++++ The data
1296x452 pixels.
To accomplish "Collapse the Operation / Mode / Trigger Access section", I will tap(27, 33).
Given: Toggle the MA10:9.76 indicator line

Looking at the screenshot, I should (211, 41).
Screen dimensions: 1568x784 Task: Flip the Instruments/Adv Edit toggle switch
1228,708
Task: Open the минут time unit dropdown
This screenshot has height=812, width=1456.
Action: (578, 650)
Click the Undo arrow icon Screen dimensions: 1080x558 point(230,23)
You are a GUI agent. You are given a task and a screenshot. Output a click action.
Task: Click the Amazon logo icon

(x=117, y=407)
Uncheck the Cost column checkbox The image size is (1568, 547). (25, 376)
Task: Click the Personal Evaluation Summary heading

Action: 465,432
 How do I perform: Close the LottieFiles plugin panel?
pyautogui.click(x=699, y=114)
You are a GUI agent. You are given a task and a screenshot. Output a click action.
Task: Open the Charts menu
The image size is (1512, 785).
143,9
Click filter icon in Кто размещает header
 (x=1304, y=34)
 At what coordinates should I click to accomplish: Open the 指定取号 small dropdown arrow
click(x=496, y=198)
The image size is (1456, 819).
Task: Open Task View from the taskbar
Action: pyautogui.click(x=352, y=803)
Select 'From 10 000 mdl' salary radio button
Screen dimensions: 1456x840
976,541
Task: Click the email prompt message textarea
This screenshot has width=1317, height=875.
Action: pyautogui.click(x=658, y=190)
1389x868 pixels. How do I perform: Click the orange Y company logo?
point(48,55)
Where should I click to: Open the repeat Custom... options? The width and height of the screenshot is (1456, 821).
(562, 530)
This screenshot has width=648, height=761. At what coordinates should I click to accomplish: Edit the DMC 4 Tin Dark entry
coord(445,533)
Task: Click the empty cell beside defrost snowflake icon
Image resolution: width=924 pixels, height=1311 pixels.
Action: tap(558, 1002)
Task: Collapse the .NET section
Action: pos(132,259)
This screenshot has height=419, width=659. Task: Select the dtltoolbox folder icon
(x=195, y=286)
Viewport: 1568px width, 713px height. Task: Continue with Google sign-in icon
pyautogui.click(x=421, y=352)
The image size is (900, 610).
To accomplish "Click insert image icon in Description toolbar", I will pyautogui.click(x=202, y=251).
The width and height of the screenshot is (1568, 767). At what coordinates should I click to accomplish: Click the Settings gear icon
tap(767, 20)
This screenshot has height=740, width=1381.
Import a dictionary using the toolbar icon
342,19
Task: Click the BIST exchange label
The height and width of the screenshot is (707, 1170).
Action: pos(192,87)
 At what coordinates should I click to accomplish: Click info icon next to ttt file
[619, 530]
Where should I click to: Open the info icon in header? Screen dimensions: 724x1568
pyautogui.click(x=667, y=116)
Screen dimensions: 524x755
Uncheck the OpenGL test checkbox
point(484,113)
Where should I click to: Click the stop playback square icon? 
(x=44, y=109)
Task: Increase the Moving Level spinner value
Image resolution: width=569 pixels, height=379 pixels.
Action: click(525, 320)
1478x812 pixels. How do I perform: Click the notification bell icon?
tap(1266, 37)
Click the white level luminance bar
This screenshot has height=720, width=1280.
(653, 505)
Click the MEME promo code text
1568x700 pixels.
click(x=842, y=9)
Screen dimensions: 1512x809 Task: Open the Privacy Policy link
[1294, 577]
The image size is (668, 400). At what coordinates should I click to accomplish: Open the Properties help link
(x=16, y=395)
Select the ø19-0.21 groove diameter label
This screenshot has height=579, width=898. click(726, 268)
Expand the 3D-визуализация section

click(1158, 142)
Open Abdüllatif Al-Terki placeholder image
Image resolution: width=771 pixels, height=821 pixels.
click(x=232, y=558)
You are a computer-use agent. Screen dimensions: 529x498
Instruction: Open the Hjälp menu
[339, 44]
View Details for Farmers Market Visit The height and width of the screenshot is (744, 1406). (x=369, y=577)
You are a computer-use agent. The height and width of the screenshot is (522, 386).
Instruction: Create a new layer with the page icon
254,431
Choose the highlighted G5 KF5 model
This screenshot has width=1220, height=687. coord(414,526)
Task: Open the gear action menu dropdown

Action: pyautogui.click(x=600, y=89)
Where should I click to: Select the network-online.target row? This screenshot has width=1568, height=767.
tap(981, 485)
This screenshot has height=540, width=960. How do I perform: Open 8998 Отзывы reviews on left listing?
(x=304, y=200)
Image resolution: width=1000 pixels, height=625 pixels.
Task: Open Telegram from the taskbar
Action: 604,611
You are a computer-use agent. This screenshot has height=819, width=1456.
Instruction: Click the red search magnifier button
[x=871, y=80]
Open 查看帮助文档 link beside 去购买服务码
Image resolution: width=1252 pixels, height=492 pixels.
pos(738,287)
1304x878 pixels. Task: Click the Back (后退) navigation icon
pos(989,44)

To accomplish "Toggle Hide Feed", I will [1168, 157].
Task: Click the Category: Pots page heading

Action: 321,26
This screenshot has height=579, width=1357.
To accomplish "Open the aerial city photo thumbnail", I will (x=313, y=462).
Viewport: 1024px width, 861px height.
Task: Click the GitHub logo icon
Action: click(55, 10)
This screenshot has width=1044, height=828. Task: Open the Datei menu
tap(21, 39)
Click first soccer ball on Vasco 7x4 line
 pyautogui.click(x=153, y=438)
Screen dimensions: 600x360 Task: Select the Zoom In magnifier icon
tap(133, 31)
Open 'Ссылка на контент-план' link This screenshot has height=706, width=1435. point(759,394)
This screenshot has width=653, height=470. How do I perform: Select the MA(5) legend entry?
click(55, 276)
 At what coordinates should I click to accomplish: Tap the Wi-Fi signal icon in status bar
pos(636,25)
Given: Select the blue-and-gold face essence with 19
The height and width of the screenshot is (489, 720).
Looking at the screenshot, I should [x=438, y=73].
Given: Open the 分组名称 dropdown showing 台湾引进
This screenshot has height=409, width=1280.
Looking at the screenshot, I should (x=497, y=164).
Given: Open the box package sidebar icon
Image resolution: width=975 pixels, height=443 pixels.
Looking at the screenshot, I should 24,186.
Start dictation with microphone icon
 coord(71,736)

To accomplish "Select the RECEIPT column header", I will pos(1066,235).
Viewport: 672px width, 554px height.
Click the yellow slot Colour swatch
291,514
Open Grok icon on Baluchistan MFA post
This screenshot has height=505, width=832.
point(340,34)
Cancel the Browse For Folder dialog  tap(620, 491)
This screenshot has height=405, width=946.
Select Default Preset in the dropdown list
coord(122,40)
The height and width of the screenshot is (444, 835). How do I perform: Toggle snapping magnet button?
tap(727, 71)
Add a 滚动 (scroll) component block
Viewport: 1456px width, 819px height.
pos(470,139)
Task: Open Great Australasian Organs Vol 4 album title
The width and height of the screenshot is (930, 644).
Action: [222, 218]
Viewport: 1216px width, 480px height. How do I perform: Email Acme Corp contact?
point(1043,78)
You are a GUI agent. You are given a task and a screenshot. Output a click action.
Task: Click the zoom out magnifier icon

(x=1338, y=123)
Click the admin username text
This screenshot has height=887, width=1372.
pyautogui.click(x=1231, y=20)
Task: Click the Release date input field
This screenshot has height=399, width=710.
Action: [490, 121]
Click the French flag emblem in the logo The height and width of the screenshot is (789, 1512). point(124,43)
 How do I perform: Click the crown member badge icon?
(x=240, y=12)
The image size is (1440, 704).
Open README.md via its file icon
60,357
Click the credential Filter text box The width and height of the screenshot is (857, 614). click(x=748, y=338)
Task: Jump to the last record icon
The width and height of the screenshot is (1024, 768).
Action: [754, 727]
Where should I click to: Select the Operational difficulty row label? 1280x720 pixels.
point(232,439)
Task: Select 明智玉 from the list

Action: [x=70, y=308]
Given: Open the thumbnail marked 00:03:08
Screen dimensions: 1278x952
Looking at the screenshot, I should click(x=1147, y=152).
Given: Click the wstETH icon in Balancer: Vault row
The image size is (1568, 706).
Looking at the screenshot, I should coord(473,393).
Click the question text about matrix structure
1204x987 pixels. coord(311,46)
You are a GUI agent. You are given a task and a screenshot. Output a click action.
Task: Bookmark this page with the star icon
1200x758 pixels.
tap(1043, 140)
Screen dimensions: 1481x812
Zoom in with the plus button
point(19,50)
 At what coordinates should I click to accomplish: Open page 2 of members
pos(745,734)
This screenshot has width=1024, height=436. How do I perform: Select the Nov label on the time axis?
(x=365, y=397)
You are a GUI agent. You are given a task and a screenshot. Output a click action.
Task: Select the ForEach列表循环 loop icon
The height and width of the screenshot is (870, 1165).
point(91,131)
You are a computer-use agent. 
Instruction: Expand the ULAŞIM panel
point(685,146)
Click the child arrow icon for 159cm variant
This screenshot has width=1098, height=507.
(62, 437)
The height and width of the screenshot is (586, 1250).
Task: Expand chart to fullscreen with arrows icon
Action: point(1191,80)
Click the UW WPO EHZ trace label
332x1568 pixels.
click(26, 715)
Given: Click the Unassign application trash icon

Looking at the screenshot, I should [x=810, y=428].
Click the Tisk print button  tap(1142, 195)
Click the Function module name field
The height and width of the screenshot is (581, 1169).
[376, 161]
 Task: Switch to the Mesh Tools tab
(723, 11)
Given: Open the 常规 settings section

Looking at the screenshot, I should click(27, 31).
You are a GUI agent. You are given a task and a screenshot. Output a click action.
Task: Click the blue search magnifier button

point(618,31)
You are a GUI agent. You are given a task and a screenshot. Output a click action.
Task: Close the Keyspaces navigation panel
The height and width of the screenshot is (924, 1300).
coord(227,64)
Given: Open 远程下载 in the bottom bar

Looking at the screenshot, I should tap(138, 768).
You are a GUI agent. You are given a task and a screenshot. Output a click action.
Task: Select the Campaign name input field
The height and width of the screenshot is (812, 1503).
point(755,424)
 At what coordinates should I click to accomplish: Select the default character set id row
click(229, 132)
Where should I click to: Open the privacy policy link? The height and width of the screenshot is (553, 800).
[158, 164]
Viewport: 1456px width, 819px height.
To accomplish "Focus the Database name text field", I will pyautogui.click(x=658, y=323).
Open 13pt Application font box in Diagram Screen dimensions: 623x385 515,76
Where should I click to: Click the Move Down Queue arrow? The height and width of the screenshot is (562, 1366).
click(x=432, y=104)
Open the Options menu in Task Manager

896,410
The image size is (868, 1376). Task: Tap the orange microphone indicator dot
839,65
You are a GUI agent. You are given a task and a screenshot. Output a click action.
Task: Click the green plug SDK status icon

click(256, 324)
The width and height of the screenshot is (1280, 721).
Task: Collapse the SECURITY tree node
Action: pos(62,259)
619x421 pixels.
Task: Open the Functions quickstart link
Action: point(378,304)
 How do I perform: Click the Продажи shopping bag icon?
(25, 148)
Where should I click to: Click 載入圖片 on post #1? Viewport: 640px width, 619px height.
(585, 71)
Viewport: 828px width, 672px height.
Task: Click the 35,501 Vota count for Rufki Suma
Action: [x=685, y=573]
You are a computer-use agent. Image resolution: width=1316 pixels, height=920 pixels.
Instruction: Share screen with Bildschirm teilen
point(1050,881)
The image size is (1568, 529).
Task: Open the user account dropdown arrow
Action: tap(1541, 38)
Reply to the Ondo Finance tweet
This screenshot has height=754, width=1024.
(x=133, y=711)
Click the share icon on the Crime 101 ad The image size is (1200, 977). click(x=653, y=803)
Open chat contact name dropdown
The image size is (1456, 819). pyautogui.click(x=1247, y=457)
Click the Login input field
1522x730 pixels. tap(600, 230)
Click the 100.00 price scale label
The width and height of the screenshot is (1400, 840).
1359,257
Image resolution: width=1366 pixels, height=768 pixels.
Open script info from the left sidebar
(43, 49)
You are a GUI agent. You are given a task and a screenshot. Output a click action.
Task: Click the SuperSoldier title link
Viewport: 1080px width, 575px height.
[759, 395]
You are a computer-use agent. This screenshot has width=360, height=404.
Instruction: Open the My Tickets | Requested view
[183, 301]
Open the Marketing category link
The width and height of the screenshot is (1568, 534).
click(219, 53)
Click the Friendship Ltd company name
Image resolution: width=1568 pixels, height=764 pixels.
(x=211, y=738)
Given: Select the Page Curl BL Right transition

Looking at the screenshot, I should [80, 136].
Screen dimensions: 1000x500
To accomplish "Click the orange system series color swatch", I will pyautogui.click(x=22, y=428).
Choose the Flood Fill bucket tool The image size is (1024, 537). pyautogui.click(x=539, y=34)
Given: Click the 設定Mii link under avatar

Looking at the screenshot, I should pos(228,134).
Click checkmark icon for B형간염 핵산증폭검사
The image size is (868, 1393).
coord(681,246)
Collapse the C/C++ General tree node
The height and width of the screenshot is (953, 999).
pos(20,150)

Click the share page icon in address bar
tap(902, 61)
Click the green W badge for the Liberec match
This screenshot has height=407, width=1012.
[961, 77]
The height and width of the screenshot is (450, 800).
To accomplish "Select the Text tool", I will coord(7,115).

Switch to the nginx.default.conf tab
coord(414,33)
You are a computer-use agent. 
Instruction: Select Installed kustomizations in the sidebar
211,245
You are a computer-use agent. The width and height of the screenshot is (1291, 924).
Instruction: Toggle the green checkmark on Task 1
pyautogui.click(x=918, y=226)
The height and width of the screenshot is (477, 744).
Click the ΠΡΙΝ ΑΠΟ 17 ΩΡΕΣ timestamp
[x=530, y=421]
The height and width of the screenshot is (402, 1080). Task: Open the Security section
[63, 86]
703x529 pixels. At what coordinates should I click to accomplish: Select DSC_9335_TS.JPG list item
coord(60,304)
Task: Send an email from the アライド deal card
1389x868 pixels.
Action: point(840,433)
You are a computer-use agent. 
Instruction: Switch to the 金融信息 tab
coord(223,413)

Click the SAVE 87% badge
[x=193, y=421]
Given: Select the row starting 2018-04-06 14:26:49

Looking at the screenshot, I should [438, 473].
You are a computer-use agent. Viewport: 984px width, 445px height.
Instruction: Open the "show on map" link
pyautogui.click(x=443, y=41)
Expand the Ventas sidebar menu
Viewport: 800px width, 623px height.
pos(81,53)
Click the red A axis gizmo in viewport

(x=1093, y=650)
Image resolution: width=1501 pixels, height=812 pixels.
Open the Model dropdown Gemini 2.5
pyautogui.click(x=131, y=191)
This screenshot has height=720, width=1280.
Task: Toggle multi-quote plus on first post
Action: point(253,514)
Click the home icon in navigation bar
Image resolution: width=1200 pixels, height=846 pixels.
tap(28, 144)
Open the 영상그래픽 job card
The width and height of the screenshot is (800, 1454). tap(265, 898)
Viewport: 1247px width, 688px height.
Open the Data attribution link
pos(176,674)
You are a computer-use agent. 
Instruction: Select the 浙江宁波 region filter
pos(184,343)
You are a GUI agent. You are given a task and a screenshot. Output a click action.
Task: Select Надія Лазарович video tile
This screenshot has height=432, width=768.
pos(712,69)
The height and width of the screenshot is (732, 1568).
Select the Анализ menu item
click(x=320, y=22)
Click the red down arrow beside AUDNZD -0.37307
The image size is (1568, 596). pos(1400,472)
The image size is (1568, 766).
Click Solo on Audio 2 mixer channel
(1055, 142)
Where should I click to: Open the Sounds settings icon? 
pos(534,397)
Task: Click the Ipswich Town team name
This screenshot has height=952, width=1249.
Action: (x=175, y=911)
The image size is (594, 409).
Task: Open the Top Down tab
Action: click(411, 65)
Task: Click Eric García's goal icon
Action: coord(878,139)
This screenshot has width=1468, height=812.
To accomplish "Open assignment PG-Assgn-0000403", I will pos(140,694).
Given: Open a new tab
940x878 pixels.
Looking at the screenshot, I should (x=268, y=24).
++++++++
Directive
Reproduce the lines from the one containing "The height and width of the screenshot is (444, 835)." through the one containing "Action: [490, 121]", both ends included, without altering any characters.

Response
The height and width of the screenshot is (444, 835). How do I perform: Toggle snapping magnet button?
tap(727, 71)
Add a 滚动 (scroll) component block
Viewport: 1456px width, 819px height.
pos(470,139)
Task: Open Great Australasian Organs Vol 4 album title
The width and height of the screenshot is (930, 644).
Action: [222, 218]
Viewport: 1216px width, 480px height. How do I perform: Email Acme Corp contact?
point(1043,78)
You are a GUI agent. You are given a task and a screenshot. Output a click action.
Task: Click the zoom out magnifier icon

(x=1338, y=123)
Click the admin username text
This screenshot has height=887, width=1372.
pyautogui.click(x=1231, y=20)
Task: Click the Release date input field
This screenshot has height=399, width=710.
Action: [490, 121]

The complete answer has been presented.